* EXERCISE DIRECTIONS *
Copy the part of the policy best practices guide that begins at the words "Policy Best Practices¶" and ends after the words "weeks to write.", changing "Mayo ASPM" to "the security platform".

Policy Best Practices¶
This guide covers patterns, anti-patterns, and strategies for building an effective policy system in Mayo ASPM.
Start simple, iterate¶
The golden rule
A simple policy that covers 80% of cases today is better than a perfect policy that takes weeks to write.
Begin with broad rules and refine over time:
- Week 1 — Auto-accept critical, auto-reject info
- Week 2 — Add test-file suppression
- Week 3 — Add scanner-specific noise rules based on triage queue patterns
- Month 2 — Add EPSS-based prioritization
- Month 3 — Add ownership policies for team-based routing
Policy design patterns¶
Pattern: Severity ladder¶
Layer your triage decisions by severity:
package mayo.triage
import rego.v1
default decision := "defer"
decision := "accept" if input.finding.severity == "critical"
decision := "accept" if input.finding.severity == "high"

* DATASET ENTRIES *
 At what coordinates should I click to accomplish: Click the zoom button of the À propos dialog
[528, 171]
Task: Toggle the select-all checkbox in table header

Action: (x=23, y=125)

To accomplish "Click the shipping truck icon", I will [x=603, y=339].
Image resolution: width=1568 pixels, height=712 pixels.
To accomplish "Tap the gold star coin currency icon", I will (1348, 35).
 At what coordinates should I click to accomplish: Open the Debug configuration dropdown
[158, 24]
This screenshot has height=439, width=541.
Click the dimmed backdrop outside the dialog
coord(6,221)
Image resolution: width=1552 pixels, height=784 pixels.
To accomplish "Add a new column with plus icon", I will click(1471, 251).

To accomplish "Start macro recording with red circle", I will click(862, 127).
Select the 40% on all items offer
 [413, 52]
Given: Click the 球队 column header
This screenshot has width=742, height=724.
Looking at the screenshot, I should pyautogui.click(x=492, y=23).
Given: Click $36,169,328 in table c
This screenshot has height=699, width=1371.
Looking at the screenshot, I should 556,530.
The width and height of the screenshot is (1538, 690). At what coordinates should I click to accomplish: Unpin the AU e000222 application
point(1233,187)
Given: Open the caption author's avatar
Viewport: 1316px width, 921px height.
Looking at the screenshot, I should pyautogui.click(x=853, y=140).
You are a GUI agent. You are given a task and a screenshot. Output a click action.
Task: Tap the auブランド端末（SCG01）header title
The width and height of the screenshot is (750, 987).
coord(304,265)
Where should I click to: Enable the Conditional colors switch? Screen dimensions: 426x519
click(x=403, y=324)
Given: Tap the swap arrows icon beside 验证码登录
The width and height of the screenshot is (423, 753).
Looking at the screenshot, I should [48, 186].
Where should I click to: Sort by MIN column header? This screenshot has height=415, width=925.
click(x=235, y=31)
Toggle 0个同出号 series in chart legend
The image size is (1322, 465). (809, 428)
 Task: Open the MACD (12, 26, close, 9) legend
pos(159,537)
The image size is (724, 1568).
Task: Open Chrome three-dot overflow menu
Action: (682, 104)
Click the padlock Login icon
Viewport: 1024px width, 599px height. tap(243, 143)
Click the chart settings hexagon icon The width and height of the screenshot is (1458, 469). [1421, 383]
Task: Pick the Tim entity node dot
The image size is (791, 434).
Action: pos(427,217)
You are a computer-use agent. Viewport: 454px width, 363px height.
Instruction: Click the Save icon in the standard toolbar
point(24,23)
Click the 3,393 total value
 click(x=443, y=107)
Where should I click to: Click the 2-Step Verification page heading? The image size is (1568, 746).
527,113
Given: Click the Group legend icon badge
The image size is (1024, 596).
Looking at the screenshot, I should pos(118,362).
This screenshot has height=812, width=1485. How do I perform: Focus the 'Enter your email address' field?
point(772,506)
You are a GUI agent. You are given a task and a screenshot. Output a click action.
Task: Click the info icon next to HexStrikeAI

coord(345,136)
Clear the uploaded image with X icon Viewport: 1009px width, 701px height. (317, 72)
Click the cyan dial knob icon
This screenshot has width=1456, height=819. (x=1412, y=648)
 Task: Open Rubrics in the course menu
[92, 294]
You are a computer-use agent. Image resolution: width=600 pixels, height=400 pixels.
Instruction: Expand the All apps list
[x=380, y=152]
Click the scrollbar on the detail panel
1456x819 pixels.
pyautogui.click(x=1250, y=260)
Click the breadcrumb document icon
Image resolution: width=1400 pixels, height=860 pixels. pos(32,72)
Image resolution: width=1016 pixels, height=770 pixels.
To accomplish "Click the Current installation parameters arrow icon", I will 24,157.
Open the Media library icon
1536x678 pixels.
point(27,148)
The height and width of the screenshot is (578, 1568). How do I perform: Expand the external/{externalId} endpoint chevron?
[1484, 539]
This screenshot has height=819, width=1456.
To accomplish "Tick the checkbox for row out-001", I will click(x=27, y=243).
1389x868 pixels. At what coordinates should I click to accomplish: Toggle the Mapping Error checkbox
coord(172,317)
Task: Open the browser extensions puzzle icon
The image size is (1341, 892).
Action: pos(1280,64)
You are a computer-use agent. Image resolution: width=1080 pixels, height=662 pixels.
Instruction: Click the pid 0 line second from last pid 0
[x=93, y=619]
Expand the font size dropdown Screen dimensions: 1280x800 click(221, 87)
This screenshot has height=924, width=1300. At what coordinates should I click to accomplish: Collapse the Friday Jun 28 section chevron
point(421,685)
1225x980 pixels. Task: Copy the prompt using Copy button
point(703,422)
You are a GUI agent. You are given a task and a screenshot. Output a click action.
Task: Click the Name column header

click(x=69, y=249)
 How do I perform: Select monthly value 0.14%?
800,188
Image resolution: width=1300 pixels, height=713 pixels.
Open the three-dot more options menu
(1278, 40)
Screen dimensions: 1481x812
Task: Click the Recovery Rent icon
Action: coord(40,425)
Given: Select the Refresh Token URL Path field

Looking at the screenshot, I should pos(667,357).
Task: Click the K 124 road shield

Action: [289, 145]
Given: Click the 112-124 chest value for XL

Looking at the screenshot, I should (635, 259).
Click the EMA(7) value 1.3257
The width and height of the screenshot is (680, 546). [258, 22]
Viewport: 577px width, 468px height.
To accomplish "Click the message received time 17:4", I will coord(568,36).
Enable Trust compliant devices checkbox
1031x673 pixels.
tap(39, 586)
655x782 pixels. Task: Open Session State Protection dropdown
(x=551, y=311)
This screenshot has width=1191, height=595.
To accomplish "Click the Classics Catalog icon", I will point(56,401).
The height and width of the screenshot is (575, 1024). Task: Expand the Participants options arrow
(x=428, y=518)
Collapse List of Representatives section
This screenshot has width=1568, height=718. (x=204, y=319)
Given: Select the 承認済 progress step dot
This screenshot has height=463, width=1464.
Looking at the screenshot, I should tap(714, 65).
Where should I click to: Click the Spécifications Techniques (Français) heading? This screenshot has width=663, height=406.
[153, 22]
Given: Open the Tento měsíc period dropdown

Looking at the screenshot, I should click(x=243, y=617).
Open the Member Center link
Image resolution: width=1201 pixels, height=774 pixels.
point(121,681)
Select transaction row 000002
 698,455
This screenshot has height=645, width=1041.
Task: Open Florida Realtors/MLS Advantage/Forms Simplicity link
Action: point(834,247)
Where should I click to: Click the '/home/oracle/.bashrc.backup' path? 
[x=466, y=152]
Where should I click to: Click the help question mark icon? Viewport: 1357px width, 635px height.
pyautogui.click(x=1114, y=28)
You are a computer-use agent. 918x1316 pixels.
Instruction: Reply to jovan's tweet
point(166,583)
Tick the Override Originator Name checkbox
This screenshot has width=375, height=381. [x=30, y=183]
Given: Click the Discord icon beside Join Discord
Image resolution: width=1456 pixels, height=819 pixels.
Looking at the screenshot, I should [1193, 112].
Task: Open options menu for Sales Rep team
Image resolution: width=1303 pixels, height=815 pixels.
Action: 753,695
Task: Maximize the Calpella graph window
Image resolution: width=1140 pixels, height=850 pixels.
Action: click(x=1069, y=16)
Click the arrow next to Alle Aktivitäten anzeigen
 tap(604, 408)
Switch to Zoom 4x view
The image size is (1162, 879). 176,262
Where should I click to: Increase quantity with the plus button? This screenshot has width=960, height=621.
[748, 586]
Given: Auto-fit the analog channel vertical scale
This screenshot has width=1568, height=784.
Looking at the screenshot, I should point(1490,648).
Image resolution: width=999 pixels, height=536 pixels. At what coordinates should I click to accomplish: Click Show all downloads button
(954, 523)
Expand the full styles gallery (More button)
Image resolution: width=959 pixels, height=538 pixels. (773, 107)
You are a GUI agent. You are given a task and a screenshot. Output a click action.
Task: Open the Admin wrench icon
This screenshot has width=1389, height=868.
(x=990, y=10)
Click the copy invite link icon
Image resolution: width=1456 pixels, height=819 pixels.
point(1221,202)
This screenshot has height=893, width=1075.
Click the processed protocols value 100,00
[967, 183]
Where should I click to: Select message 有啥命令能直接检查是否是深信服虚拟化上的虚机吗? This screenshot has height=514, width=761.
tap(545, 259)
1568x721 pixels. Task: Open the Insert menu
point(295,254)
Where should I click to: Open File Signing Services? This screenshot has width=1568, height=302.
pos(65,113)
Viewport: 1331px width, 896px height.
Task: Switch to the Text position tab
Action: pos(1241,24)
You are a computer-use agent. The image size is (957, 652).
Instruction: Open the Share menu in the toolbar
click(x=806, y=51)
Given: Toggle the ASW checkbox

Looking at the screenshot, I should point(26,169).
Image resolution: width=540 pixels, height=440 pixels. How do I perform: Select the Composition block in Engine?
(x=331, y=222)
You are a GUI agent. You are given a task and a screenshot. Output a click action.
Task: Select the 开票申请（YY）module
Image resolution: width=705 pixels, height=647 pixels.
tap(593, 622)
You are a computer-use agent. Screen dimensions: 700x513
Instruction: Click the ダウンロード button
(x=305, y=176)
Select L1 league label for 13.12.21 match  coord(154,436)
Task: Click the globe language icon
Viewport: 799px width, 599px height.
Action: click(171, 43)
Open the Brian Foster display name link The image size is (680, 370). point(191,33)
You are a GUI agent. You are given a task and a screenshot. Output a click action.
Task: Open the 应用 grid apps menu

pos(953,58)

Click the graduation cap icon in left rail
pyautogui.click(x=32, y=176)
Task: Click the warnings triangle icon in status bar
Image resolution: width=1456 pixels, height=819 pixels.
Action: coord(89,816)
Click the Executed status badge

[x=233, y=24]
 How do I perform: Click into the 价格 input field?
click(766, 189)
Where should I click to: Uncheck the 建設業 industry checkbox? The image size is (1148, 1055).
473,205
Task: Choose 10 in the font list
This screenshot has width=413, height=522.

* EXPECTED ANSWER *
Policy Best Practices¶
This guide covers patterns, anti-patterns, and strategies for building an effective policy system in the security platform.
Start simple, iterate¶
The golden rule
A simple policy that covers 80% of cases today is better than a perfect policy that takes weeks to write.